'Hannibal' Recap: Freddy Lounds is Bad Sherlock

The show no longer has a setting or a real plot, but that's for the best.

The most notable thing about “…And the Woman Clothed in Sun,” this week’s installation of the now William Blake themed Hannibal, is the degree to which the show and its characters have become unmoored from time and space. Because the two main characters both have mind palaces and those mind palaces overlap with and incorporate flashbacks, it’s increasingly difficult to tell what happens when and where — and also increasingly irrelevant. The show is now using the new “Red Dragon” narrative to provide a through line while getting increasingly experimental in structure.

Will, Hannibal, and the miserable crew did less moving forward this week than filling in. We find out that the Abigail Hobbes murder was fake, that Alana Bloom is now part of the Verger family and kind of nuts, and the show provides a bit more characterization of Francis Dolarhyde, who might have a crush on a blind woman and would be lovable if it weren’t for the slaughtering families thing. Everyone involved has their acting pants on and it’s pure psychodrama to the near exclusion of traditional staging. This has become a show about conditions and flaws bouncing off of each other in some sort of platonic cave. It’s all shadows.

And the show’s best shadow is back. Freddy Lounds, a role so universal it can be played by the lumpen Philip Seymour Hoffman or the decidedly not Lara Jean Chorostecki, is an amazing narrative device: Whatever she touches turns to bullshit. She’s touching Will and that’s good news because she’s funny and cocky and he’s kind of a downer. There is actually a degree to which one can’t help but think of Sherlock and Lestrad while watching Lounds talk murder with Will. She likes puzzles and solutions and games and is generally having a really great time, while he is just trying to do a job.
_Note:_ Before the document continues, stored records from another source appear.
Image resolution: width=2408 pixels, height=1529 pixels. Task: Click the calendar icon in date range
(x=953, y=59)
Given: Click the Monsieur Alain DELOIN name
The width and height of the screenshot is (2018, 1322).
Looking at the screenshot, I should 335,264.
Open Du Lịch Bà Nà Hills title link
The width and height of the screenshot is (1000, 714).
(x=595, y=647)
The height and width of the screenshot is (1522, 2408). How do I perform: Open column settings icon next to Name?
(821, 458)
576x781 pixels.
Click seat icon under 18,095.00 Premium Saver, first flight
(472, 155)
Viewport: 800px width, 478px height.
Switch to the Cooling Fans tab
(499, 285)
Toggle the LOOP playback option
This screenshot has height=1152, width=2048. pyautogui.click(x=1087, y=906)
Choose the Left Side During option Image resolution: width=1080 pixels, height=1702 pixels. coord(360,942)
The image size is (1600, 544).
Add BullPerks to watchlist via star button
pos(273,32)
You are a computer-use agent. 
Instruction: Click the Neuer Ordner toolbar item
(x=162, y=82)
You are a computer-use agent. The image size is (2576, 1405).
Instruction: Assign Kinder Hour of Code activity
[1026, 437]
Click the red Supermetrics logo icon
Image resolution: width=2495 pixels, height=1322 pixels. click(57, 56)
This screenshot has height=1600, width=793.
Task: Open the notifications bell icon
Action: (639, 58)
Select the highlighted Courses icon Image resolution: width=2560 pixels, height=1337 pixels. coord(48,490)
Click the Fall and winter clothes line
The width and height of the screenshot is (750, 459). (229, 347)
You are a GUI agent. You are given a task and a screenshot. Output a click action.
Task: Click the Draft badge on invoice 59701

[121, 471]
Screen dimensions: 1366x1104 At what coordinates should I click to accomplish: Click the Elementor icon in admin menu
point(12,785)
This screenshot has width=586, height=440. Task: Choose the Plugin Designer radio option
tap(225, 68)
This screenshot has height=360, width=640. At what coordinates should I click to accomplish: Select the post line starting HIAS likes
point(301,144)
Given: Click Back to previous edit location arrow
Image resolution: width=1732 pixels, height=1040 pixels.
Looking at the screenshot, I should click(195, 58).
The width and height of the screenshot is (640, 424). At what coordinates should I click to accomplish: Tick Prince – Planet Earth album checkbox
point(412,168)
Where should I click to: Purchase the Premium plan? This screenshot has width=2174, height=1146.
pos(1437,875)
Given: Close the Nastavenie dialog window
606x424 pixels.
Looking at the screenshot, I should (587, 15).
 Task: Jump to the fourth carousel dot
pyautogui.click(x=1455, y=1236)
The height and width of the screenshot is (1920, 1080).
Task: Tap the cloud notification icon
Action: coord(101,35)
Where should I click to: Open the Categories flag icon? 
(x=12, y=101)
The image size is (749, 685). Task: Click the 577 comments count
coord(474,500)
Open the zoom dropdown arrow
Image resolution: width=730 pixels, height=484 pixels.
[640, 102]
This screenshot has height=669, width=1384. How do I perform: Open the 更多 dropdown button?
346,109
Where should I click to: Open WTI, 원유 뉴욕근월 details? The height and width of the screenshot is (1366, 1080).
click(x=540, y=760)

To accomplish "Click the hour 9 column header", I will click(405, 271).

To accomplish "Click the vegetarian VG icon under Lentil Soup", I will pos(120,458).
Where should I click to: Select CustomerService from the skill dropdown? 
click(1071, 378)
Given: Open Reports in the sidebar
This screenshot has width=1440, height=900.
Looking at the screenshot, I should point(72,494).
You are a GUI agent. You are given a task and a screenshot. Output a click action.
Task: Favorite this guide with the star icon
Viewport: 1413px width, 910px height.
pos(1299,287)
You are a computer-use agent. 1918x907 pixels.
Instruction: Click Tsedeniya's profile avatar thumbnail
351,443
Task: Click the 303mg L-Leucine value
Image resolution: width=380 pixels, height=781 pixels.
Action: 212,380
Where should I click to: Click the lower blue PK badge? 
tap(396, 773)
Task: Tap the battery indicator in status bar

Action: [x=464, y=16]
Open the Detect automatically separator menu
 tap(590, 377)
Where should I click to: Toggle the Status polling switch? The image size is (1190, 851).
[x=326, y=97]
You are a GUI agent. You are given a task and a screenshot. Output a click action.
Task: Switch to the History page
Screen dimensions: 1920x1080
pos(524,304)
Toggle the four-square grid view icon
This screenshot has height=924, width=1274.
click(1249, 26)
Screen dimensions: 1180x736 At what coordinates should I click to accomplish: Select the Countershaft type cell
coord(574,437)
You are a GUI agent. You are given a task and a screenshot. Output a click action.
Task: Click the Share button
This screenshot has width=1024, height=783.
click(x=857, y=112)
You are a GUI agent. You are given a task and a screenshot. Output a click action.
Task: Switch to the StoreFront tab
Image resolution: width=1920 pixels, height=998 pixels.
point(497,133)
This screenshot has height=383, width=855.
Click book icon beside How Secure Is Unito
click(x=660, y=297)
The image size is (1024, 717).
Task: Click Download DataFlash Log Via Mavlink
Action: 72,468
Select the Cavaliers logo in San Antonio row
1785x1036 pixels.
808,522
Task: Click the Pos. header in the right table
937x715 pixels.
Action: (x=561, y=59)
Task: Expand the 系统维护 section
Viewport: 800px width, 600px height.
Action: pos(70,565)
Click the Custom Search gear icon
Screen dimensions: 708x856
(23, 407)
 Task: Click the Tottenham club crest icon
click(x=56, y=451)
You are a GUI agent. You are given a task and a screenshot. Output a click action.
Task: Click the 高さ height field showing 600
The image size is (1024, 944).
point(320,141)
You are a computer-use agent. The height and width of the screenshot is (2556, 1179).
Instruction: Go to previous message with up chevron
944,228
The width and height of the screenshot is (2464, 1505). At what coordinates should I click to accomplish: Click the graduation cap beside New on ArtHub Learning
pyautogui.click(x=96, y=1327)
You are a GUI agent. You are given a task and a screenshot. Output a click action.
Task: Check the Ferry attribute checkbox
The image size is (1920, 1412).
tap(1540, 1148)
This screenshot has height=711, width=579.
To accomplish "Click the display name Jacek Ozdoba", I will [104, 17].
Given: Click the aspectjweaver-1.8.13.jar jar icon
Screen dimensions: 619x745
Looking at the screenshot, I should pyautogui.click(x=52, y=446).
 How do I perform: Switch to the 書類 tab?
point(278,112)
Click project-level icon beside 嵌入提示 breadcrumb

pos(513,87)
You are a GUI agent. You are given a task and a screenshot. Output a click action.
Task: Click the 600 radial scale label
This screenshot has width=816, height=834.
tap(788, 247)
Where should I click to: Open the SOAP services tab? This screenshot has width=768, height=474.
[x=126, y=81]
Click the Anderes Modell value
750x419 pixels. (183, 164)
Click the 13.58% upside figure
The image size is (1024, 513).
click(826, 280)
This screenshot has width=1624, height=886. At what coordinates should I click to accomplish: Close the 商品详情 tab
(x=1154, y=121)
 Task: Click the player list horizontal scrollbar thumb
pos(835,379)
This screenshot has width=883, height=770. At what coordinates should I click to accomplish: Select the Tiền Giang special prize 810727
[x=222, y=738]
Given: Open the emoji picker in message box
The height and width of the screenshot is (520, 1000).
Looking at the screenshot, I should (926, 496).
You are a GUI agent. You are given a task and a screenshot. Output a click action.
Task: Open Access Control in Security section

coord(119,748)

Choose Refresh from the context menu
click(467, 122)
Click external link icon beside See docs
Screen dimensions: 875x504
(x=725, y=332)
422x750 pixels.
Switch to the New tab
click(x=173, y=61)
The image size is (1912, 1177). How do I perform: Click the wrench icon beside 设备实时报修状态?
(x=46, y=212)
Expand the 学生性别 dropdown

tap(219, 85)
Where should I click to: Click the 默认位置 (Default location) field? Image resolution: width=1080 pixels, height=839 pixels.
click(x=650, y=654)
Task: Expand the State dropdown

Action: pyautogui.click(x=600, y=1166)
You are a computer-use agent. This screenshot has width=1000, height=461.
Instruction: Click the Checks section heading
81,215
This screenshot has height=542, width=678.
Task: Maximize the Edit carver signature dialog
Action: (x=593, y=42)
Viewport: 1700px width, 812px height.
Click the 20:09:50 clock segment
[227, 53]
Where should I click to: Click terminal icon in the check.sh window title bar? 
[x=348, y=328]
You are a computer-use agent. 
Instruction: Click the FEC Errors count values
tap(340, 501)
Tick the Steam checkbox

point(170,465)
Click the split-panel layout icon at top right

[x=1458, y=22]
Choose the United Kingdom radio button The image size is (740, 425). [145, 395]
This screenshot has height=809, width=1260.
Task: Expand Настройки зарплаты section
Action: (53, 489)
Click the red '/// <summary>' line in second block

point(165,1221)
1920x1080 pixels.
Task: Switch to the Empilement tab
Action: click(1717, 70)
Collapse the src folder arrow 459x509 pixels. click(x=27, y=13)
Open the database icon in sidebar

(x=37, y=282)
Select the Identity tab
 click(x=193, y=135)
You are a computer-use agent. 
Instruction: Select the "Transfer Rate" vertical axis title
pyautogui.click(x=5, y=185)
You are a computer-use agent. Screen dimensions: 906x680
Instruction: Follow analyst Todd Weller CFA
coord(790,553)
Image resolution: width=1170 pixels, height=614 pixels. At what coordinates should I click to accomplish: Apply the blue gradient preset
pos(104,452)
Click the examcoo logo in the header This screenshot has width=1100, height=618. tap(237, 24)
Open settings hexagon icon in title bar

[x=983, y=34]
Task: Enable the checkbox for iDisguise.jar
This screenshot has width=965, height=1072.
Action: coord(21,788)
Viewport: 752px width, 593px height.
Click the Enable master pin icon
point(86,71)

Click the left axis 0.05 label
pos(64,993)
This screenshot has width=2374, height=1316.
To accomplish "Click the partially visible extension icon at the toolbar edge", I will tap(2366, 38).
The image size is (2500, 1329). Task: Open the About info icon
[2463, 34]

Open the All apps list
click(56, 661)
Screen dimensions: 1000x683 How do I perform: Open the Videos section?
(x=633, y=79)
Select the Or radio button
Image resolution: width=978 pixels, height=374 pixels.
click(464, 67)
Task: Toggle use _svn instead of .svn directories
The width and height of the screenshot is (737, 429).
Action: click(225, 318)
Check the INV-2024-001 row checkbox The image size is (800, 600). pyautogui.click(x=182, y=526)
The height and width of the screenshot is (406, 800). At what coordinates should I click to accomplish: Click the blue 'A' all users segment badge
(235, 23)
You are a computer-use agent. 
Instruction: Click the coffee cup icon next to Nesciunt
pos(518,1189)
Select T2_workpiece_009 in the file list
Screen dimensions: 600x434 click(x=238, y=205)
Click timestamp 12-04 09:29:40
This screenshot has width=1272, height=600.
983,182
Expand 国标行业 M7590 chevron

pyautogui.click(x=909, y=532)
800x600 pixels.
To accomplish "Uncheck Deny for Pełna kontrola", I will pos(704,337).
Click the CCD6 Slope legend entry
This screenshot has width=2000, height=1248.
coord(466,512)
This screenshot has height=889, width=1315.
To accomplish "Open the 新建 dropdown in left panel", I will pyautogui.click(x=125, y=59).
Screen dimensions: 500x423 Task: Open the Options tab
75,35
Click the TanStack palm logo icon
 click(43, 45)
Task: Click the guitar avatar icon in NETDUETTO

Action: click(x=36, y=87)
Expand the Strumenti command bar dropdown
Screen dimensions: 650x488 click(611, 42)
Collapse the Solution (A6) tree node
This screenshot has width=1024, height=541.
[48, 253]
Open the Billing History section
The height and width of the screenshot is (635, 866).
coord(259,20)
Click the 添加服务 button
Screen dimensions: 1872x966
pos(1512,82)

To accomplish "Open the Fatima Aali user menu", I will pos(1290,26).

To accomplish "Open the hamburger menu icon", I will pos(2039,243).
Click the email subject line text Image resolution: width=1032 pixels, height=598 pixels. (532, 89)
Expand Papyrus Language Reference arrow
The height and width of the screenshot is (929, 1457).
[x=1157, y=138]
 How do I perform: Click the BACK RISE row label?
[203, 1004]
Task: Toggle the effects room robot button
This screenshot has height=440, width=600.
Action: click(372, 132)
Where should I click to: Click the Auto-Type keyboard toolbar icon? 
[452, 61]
He wears his obligation like a barn coat — while also wearing a ton of barn coats.

But is Lounds Sherlock? Not exactly. She’s more of a composite of Watson and Holmes, less brilliant and more interested in writing. The fact that she lacks that Holmes-ain infallibility actually makes her more interesting because she’s not striving for truth so much as scandal. Her priorities are, in short, entirely different than the show’s. Hannibal wants to make you think and Freddy wants to entertain you with blood.

Long live Freddy (spoiler: that’s not gonna happen).